A mais recente pesquisa sobre a sucessão estadual, produzida pelo Instituto Opinião, indica que, a pouco menos de um ano das eleições estaduais, o eleitorado do Paraná ainda está longe de uma definição clara sobre em quem votar. Em todos os cenários testados, o dado que mais chama atenção é o elevado contingente de eleitores indecisos, o que mantém a disputa em aberto e sujeita a mudanças relevantes nos próximos meses.
Nos cinco cenários estimulados apresentados pelo levantamento, o senador Sergio Moro (União Brasil) aparece na liderança em todas as simulações, com percentuais que variam de 27% a 39%. O segundo colocado é Requião Filho (PDT), com intenções de voto entre 17% e 29%, dependendo do cenário.
Apesar disso, ambos começariam a campanha sob o peso de índices de rejeição considerados altos para esta fase do processo eleitoral: Moro soma 24% de rejeição, enquanto Requião Filho chega a 28%.
Ainda assim, o aspecto central da pesquisa é a expressiva fatia do eleitorado que declara não saber em quem votar. No primeiro cenário, os indecisos alcançam 26%, percentual próximo ao do próprio líder da corrida. Mesmo nos cenários em que o número diminui, ele permanece elevado, oscilando entre 15% e 19%, além dos votos nulos, brancos e dos que preferiram não opinar. Na prática, isso significa que uma parcela significativa dos paranaenses ou ainda não se vê representada pelos nomes colocados até agora ou não está interessada, no momento, no processo eleitoral.
O levantamento também mostra que o terceiro colocado varia conforme o cenário, com nomes do PSD como Alexandre Curi, Rafael Greca, Guto Silva e Darci Piana aparecendo com índices mais modestos, mas ainda competitivos, especialmente em um ambiente marcado por tanta indefinição.
Outro fator decisivo apontado pela pesquisa é a ausência, até o momento, de um candidato oficialmente indicado pelo governador Ratinho Junior. Segundo o Instituto Opinião, o apoio do governador teria potencial para influenciar diretamente 35% dos eleitores, enquanto outros 48% afirmam que a decisão dependeria do nome escolhido. Apenas 15% dizem que não votariam de forma alguma em um candidato apoiado por ele.
A força política de Ratinho Junior é explicada pelos altos índices de avaliação de sua gestão. A administração estadual é considerada ótima ou boa por 76% dos entrevistados, e a taxa de aprovação pessoal do governador chega a 83%.
Lula e Bolsonaro
A pesquisa também mediu a influência de lideranças nacionais. O apoio do presidente Luiz Inácio Lula da Silva teria impacto positivo para apenas 17% do eleitorado, enquanto 53% afirmam que não votariam em um candidato apoiado por ele. Já o ex-presidente Jair Bolsonaro influenciaria diretamente 27% dos eleitores, mas encontra rejeição maior, de 46%.

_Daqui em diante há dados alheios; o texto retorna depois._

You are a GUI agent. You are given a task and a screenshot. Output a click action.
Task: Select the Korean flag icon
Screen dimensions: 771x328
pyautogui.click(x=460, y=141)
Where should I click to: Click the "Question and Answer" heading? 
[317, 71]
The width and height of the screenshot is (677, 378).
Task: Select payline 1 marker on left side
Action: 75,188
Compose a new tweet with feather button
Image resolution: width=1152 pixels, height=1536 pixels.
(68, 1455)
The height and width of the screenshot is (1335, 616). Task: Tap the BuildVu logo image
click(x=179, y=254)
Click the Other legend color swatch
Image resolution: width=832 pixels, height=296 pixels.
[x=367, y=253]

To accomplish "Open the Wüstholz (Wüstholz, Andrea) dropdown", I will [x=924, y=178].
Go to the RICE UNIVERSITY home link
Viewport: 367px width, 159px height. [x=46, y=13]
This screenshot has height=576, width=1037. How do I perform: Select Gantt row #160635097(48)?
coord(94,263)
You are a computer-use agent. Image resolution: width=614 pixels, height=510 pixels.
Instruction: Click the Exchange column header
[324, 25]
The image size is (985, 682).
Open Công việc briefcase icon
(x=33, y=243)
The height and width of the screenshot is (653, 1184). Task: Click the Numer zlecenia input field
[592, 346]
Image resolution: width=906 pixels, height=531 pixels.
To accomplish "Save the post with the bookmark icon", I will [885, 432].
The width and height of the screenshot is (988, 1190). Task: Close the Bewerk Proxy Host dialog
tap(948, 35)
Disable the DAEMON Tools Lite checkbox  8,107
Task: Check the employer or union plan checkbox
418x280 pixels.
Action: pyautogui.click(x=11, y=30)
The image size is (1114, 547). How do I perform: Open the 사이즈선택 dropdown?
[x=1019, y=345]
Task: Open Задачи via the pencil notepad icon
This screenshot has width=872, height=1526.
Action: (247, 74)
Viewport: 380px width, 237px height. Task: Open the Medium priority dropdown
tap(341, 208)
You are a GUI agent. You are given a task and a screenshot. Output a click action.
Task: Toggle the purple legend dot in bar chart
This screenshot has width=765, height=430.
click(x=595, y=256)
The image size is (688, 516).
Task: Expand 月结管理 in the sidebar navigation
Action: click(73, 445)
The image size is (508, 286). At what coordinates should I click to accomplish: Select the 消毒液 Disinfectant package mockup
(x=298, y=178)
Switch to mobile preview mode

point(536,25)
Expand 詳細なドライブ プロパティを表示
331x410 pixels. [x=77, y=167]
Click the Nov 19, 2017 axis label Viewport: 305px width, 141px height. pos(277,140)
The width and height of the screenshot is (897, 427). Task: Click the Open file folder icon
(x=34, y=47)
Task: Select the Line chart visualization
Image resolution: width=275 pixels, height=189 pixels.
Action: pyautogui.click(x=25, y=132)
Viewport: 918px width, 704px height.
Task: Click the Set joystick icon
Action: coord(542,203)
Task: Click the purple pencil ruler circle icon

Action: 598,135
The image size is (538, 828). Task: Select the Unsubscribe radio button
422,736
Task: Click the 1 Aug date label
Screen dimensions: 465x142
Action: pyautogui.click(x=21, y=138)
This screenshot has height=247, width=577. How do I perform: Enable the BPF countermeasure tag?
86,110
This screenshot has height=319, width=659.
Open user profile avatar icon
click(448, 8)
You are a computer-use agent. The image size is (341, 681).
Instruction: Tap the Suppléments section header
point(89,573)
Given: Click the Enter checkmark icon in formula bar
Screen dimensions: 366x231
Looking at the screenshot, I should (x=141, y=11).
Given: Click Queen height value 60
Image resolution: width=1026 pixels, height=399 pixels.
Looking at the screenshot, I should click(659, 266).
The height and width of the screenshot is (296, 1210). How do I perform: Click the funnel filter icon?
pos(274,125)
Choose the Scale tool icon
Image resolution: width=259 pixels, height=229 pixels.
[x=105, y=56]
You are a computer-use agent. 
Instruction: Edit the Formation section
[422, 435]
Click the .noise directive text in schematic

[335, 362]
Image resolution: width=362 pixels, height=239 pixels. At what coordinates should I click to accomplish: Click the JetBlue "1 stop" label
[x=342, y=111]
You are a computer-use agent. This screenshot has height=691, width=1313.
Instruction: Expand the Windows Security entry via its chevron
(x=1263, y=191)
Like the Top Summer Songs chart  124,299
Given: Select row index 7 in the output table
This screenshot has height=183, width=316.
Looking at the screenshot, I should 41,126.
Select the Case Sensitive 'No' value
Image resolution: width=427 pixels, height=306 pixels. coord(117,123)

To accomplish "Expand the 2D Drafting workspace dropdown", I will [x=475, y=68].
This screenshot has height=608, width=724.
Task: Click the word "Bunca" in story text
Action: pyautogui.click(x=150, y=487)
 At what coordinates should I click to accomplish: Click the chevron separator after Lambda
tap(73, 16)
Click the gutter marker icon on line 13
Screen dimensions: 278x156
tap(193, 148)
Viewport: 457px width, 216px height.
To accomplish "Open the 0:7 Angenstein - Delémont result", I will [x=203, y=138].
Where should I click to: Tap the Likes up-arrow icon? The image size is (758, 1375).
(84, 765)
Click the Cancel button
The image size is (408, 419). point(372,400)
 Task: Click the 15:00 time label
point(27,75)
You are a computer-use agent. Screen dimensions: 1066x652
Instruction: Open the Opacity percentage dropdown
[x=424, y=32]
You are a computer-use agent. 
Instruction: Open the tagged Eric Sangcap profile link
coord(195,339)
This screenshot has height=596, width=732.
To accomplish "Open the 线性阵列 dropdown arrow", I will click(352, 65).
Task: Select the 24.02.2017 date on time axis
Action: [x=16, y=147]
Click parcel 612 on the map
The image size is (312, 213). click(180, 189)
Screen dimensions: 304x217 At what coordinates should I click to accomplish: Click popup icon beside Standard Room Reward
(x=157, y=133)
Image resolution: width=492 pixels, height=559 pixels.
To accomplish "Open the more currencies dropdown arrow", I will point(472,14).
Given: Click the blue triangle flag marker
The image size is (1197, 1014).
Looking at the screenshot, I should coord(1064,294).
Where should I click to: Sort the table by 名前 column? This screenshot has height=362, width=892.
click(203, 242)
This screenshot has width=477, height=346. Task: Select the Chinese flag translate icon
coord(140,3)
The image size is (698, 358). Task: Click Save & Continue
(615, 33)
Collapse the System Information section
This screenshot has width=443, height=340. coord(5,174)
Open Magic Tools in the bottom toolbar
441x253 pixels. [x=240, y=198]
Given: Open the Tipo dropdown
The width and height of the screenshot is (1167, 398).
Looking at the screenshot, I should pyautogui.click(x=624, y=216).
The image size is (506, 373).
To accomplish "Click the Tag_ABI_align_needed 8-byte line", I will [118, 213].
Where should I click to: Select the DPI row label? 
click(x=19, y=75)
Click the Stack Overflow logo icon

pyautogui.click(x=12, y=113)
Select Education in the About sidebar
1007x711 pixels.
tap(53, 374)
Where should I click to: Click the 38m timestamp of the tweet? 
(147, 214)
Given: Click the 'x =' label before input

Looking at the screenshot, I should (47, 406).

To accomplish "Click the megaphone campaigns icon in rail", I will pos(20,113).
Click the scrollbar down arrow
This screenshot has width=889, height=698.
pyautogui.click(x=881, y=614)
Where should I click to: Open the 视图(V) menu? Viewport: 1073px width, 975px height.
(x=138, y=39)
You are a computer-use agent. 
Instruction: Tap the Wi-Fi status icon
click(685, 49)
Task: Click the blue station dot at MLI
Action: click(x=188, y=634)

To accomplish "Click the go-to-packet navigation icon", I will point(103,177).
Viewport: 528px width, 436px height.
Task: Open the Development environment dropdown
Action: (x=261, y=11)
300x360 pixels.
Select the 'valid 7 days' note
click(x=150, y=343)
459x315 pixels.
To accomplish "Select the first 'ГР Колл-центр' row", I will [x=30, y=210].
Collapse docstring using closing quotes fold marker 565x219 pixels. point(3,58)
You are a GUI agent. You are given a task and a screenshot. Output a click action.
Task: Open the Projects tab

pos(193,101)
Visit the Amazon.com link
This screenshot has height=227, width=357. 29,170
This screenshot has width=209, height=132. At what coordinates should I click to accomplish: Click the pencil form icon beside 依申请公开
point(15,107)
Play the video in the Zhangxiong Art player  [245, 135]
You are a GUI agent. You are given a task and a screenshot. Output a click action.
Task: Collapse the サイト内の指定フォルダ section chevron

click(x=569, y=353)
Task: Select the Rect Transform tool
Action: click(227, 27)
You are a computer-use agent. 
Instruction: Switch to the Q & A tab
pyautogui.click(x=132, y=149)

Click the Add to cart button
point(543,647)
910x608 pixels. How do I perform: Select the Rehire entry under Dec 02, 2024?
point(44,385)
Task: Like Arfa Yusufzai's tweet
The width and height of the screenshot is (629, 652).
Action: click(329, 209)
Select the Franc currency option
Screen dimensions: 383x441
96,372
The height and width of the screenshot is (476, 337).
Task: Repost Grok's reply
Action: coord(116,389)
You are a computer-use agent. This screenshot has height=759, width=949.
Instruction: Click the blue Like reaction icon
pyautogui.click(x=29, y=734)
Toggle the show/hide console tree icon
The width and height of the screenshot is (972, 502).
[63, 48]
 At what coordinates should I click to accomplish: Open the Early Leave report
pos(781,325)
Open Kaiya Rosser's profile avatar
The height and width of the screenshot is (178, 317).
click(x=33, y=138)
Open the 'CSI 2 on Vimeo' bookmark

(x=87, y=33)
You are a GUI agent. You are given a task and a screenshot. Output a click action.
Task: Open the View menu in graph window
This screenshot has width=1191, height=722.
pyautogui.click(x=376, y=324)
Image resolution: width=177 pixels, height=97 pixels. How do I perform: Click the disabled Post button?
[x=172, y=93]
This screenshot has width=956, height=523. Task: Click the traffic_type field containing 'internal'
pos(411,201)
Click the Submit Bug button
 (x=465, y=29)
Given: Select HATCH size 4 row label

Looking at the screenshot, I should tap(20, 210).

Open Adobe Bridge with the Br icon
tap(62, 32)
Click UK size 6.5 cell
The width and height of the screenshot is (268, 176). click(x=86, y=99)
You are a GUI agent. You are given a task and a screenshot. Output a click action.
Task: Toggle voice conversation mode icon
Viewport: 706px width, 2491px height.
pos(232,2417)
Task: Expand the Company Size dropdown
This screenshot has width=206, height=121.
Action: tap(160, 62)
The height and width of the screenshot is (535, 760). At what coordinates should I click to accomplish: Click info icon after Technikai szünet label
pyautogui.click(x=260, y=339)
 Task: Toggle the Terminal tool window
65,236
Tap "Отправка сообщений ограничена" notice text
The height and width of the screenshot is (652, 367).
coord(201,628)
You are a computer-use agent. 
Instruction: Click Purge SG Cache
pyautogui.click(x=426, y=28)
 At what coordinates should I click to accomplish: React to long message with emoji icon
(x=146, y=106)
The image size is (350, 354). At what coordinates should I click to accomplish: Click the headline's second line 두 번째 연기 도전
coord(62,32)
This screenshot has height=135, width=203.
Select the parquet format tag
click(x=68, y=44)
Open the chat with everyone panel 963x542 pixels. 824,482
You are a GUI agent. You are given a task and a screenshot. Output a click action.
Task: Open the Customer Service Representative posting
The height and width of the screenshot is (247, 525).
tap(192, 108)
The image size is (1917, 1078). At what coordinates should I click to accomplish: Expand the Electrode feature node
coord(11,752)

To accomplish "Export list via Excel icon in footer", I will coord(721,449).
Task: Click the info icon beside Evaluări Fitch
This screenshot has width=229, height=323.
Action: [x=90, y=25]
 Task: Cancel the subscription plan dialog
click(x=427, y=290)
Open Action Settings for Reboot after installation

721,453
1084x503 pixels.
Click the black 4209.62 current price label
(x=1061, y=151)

Diante desse quadro, a leitura predominante é de que o processo sucessório no Paraná está longe de estar consolidado. A liderança de Sergio Moro é clara, mas não confortável, até porque sua situação como candidato não está definida já que o PP, partido que compõe a Federação União Progressista, já avisou que não aceita a sua candidatura; a rejeição dos principais nomes é elevada; e o grande volume de indecisos indica um eleitorado atento, porém cauteloso, que pode redefinir completamente o cenário a partir da entrada de novos atores ou, sobretudo, da decisão de Ratinho Junior sobre quem apoiar. Em um ambiente tão fluido, a eleição de 2026 segue em aberto.